The Once-Premier Building is now Over Half Empty, Reflecting how the Oregon City’s Downtown is Struggling with Crime and Other Quality-of-Life Issues

After Digital Trends moved out of the U.S. Bancorp Tower in Portland, Ore., the technology publisher didn’t hold back about why it left.  

The property, once a premier address in the city, was afflicted with “vagrants sleeping in hallways of vacant office floors.” They were “starting fires in stairwells, smoking fentanyl and defecating in common areas,” according to papers the company filed in a lease-termination lawsuit. 

​Two years later, the city’s biggest office tower stands more than half empty. U.S. Bank, the largest tenant whose parent company’s name is on the building, pulled most of its employees out last year after more than a century in the city.

The 42-story tower was recently put up for sale. The building affectionately known as Big Pink because of its pink-hued Spanish granite and pink glazed glass has an asking price of about $70 million, according to brokers. That is more than 80% below what the owners paid for it a decade ago. 

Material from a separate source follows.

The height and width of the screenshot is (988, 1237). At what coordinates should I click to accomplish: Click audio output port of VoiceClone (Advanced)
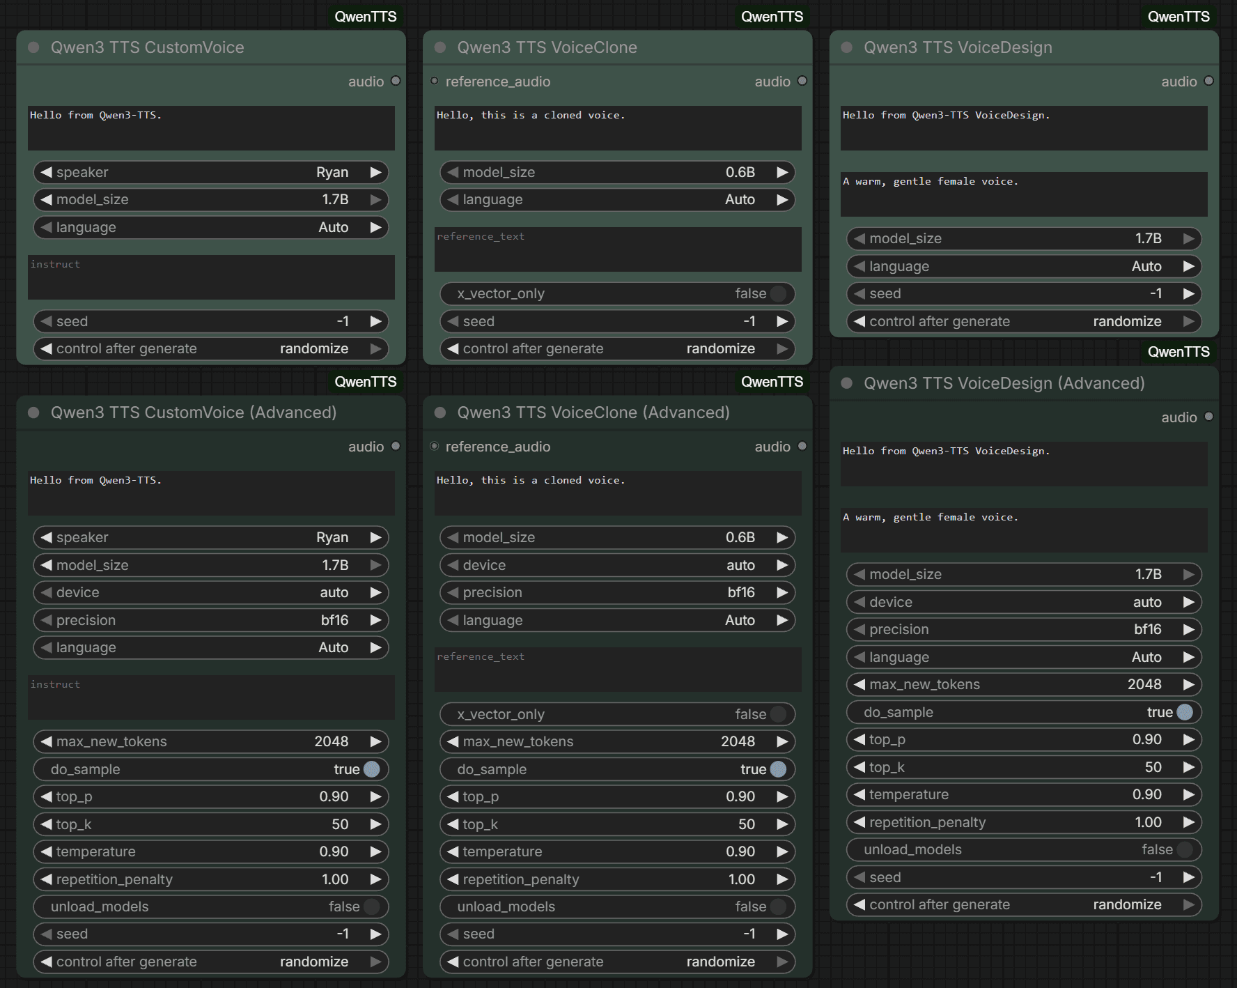[802, 446]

Even investors like Jordan Menashe who seek out distressed properties are steering clear of this one. He says any turnaround looks years away. 

“I don’t see a way to get it into the green in the next five to seven years,” Menashe said. 

Representatives for the building’s owner, a venture between Unico Properties of Seattle and a fund managed by UBS, declined to comment. 

The troubles at Big Pink offer a potent symbol of what ails downtown Portland. They also serve as a warning for what can happen to once-bustling downtowns if they get caught in the doom loop of losing businesses.

Many cities across the U.S. are starting to recover from what has been one of the worst office downturns of the past 75 years. Businesses leased more office space during the first three months of 2025 than in any quarter since 2019. That turnaround stretches from New York to San Francisco, after companies summoned workers back to the office and their return boosted local businesses.